Kong fails to start (missing host in url or similar) This means the config still contains ${...} placeholders. Kong does not read environment variables — open kong_fiddler_config.yaml and replace every ${...} with your actual value (see Step 2). Traces not appearing in Fiddler Verify kong_fiddler_config.yaml has no ${...} placeholders left (every value filled in):
grep '\${' kong_fiddler_config.yaml   # prints nothing when fully filled in
Also confirm Kong is emitting spans at all — check your Kong logs for OpenTelemetry export activity (for example, grep -i otel over your Kong proxy/error logs). Both application.id (OTel resource attribute) and fiddler-application-id (HTTP header on the export request) are required. If either is missing or does not match a valid Fiddler application UUID, spans are silently dropped. Prompt and response content not showing log_payloads: true is required in the ai-proxy plugin logging config. Without it, gen_ai.input.messages and gen_ai.output.messages are not captured by Kong, so Fiddler will show token counts and model info but no text content. Spans not being emitted by Kong Confirm tracing is enabled at the Kong process level (see Step 3): tracing_instrumentations=all and tracing_sampling_rate=1.0, set as kong.conf settings or KONG_* environment variables. These cannot be configured via the declarative config file. Span type showing as Unknown Fiddler routes spans to the Kong mapper when service.name == "kong" on the OTel resource. Verify the resource_attributes block in the opentelemetry plugin config has service.name: kong (exact string match, case-sensitive).

Known Limitations

LimitationDetails
Content requires payload loggingPrompt and completion text are only captured when log_payloads: true is set on the ai-proxy plugin. This may expose PII — disable in production if needed.

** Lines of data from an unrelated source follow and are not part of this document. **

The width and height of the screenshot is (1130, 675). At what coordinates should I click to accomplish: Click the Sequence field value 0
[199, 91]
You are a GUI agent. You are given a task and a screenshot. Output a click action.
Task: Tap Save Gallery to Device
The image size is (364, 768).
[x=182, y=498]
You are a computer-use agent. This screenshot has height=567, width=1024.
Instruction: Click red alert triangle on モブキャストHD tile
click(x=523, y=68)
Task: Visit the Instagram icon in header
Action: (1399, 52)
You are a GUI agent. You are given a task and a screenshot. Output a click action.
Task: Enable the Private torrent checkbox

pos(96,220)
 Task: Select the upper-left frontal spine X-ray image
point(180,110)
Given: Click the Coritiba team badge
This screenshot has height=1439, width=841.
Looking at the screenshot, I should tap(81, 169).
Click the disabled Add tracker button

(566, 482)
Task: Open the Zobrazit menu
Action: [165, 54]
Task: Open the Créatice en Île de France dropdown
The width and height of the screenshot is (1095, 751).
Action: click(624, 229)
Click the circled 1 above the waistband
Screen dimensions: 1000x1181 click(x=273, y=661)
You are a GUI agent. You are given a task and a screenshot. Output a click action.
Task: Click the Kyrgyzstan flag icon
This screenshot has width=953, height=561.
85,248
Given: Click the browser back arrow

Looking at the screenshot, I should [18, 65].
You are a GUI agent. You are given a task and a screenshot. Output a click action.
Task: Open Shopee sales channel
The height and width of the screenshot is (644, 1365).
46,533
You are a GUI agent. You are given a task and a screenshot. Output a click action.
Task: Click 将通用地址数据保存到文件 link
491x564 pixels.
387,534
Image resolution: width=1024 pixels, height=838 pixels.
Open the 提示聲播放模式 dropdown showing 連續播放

Session grouping relies on a pre-function pluginKong has no native conversation-id field, so the Quick Start config uses a pre-function plugin to map the X-Fiddler-Conversation-Id header onto spans (requires KONG_UNTRUSTED_LUA=on). It reads spans from the internal ngx.ctx.KONG_SPANS — verified working on Kong 3.13, but re-verify after Kong upgrades since this is not a stable public API. See Session Grouping.
Kong Gateway 3.13+ requiredGen AI semantic convention attributes (gen_ai.*) are only emitted by Kong 3.13+. Earlier versions emit only HTTP-level spans.